FOR IMMEDIATE RELEASE – May 12, 2016
Gender Violence in SF Jail: #SurvivedAndPunished #LetWomenIntoWomensHousing
SAN FRANCISCO — Precious, a Black woman who is transgender, was jailed more than two weeks ago when she told her abusive husband she was annulling their marriage and he called the police to revoke her probation. Community members from TGI Justice Project, St James Infirmary, TAJA’s Coalition, Sheroes Project, Transgender Law Center and other organizations will be hosting a rally and a press conference about her case today, Thursday May 12, at 12:30 pm outside of the jail at 850 Bryant St in San Francisco.
“Precious is a beloved community member and a survivor who was annulling her marriage and was sent to jail as a consequence. My question is: would this have happened if she were rich? If she were white? If she wasn’t trans?” said Vanessa Warri, Recruiter and Facilitator of the Sheroes Project at The Center of Excellence for Transgender Health, UCSF. “Precious needs to be released to our community immediately where she can heal from this whole traumatic experience and SFSD needs to provide housing in the jails for transgender and intersex people where the people feel they will be safest, including letting women into women’s housing.”
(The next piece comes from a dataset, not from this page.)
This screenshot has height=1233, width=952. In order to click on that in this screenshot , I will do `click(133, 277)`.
The San Francisco Sheriff’s Department has come under heat recently for racism, transphobia, and violence within the jail system. Despite the fact that gentrification has reduced San Francisco’s Black population to 3%, 56% of the jail population is Black. A 2015 SF LGBT Center and San Francisco Human Rights Commission report states that one in two Black transgender women experience jail in their lifetimes. The Sheriff’s Department recently attempted to use this as a justification to build new jail space and was defeated by significant opposition from TGI people and their communities and yet has repeatedly received press coverage for movement towards a gender selfidentification based housing policy while in fact those behind bars are harassed and mistreated by jail custody staff and remain vulnerable to violence and are endangered.
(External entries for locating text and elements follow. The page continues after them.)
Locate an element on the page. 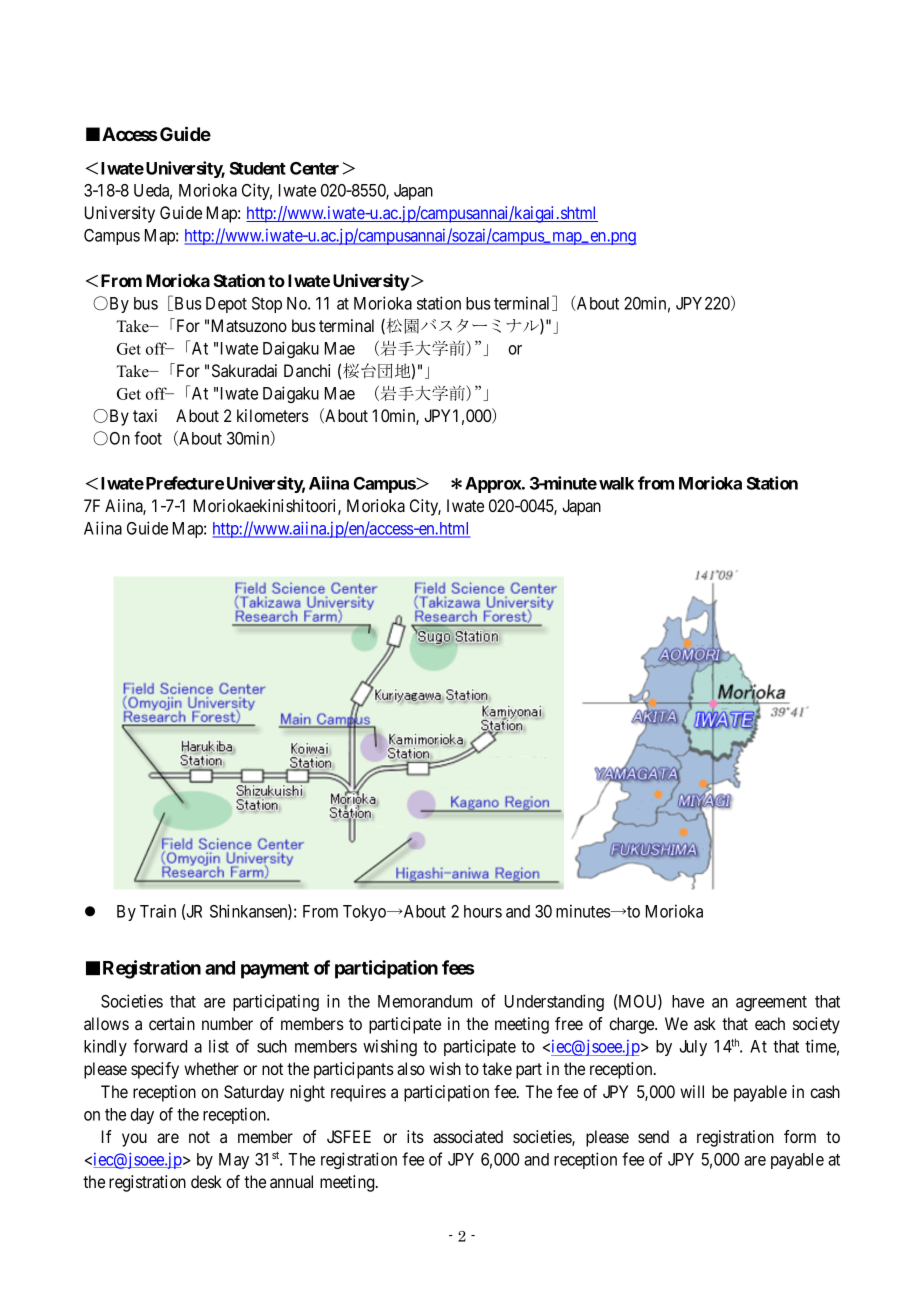  Approx is located at coordinates (494, 485).
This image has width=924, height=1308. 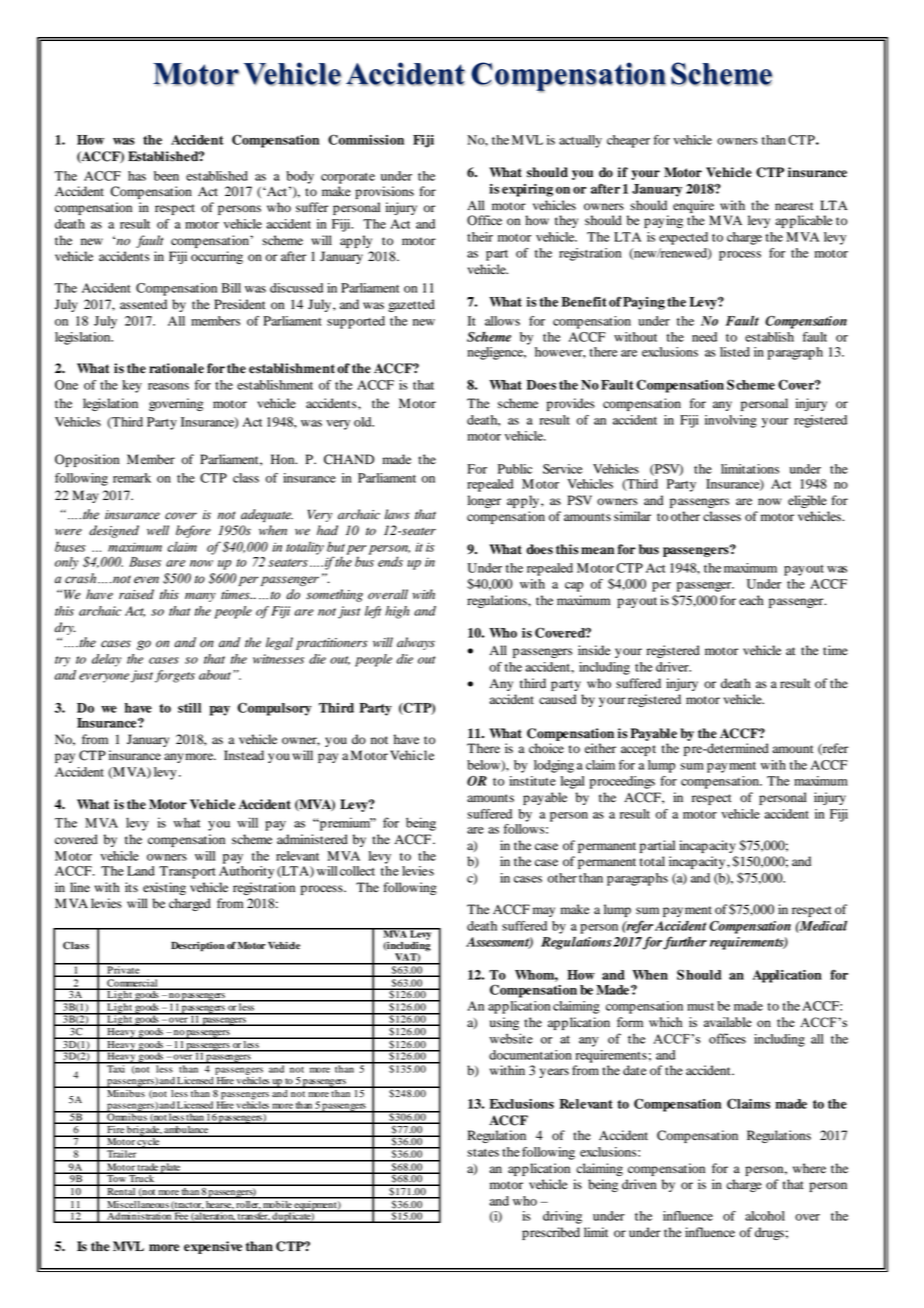 What do you see at coordinates (384, 192) in the image?
I see `provisions` at bounding box center [384, 192].
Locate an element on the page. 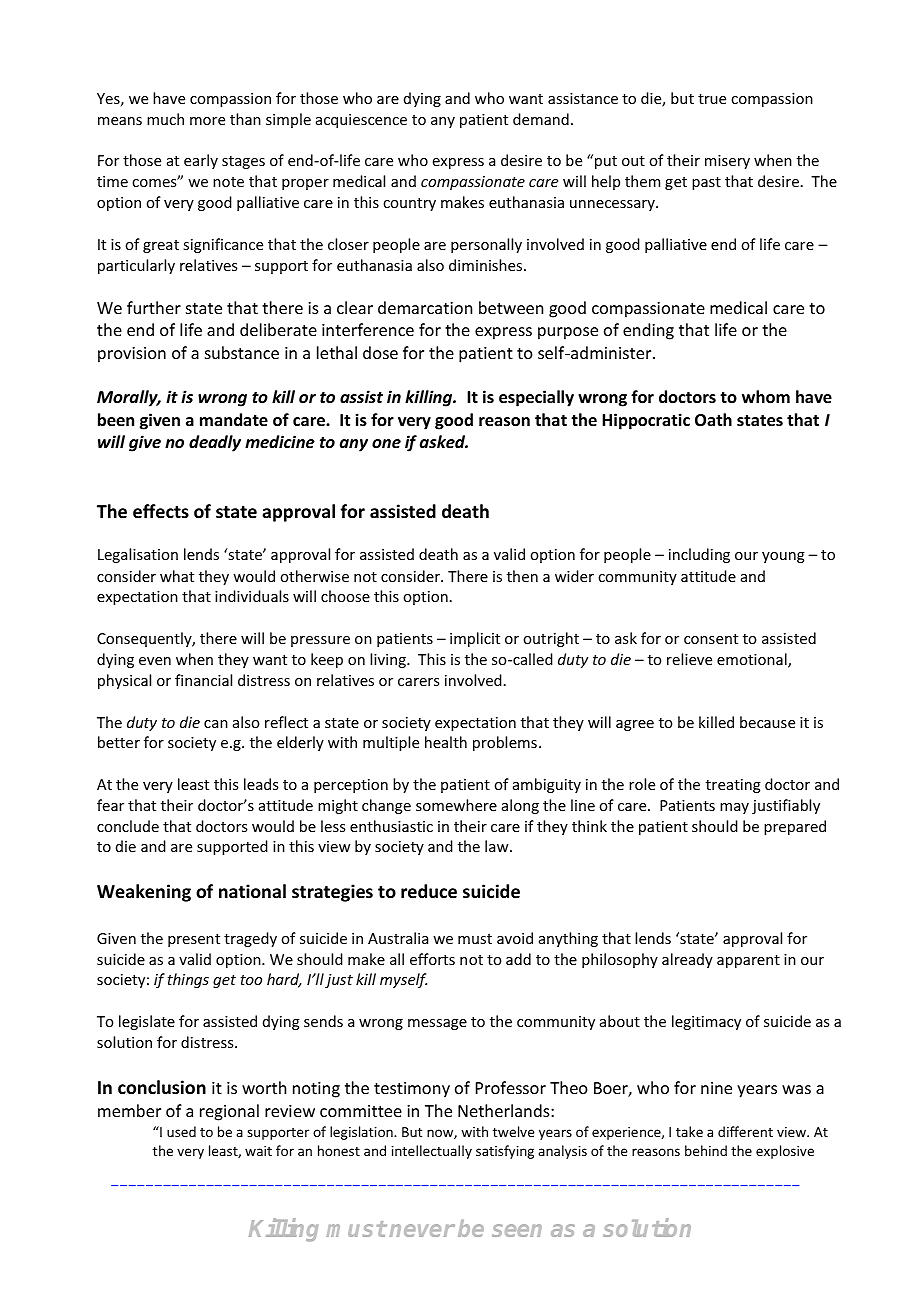 The image size is (924, 1307). things is located at coordinates (188, 980).
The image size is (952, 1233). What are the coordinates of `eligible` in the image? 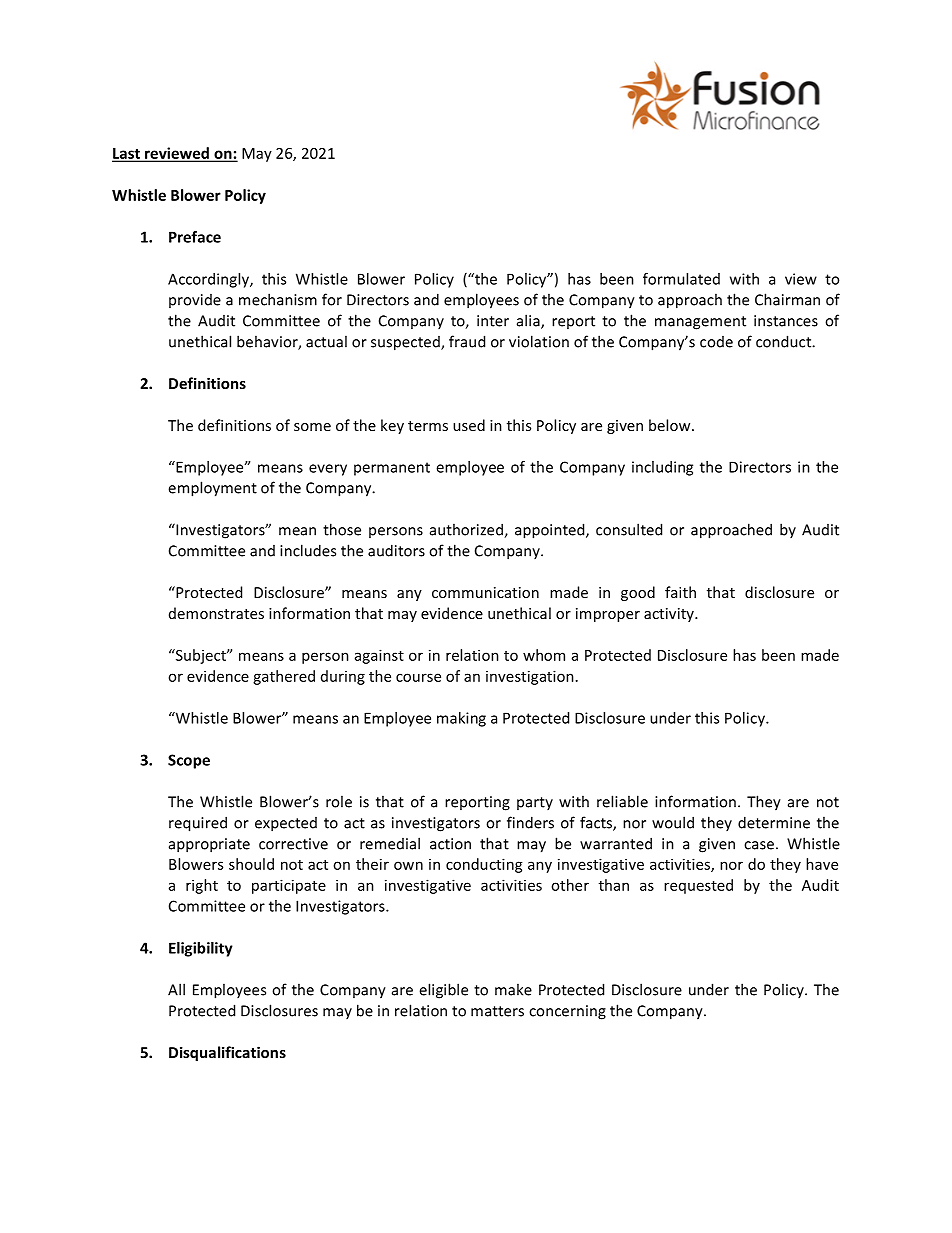 It's located at (443, 991).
“Precious’ case is representative of so many overlapping problems with the jail system. She’s Black and trans, so she’s much more likely to be vulnerable to intimate partner violence and police harassment. She’s getting punished for trying to leave her husband. She got cited for a probation violation, which should not be reason for incarceration. Once she’s in jail, she’s more likely to face violence, particularly sexualized violence, from guards or to be thrown into solitary confinement, which amounts to torture. She can’t get out of jail because she’s low income and the bail is too high. Basically we’re looking at a system that subjects her to violence at every step of the process,” said Janetta Johnson, Executive Director of TGI justice Project.
People from TGI Justice Project, #SurvivedAndPunished, and other organizations will speak at the press rally. They are demanding that Precious be released on her own recognizance, that the SFSD immediately implement a housing policy centering gender selfdetermination, and finally that the systems that trap people, most frequently women, between situations of domestic violence and realities of state violence be eliminated.